**ABOUT THIS TASK**
The lines you need are those holding the word "Start"; pull them from the material.
=======
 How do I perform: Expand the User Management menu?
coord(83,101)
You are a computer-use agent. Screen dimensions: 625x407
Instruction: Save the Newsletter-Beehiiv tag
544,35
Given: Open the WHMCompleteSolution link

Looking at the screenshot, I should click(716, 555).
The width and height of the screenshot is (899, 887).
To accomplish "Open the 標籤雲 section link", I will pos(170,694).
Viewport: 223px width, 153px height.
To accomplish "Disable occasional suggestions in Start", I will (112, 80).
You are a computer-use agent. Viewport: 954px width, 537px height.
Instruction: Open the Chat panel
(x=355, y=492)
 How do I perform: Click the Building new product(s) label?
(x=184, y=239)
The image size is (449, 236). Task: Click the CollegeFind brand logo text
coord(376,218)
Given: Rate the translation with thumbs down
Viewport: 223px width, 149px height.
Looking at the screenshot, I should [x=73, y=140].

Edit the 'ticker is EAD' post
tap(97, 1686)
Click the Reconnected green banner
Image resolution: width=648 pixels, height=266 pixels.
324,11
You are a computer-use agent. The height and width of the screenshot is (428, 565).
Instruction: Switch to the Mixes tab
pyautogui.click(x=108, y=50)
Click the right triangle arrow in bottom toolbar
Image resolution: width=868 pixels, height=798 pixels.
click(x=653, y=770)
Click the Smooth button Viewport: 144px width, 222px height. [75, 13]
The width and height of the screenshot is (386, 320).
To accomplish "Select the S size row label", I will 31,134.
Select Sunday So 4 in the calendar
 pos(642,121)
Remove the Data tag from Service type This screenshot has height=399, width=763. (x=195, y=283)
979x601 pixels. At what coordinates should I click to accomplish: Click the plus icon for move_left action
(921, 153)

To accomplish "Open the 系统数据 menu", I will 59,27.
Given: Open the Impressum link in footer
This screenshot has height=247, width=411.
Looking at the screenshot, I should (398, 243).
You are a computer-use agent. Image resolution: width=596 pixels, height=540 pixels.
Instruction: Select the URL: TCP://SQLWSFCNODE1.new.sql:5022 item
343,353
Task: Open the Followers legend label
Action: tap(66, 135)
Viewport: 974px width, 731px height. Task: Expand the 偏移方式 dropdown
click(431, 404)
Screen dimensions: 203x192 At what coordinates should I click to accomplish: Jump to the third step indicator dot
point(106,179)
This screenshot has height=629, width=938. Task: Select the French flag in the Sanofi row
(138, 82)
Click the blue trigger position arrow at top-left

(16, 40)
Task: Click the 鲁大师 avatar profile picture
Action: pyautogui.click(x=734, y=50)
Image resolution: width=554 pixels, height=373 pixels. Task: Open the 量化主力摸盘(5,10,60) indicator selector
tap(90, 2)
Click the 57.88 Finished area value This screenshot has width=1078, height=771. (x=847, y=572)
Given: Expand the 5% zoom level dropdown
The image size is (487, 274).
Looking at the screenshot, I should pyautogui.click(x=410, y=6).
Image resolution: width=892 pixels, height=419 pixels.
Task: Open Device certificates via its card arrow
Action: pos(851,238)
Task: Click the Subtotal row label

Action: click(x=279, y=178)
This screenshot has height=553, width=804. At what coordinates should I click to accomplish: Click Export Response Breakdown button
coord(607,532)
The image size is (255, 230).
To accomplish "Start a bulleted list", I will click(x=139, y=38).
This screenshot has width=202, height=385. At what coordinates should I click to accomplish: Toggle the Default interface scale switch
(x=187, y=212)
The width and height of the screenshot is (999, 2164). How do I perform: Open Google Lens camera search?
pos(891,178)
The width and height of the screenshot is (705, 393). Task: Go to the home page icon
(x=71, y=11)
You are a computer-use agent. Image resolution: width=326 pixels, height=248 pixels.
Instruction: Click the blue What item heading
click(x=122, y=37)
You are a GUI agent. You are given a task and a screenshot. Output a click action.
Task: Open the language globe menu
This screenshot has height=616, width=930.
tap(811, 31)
=======
**EXERCISE ANSWER**
To accomplish "Disable occasional suggestions in Start", I will (112, 80).
To accomplish "Start a bulleted list", I will click(x=139, y=38).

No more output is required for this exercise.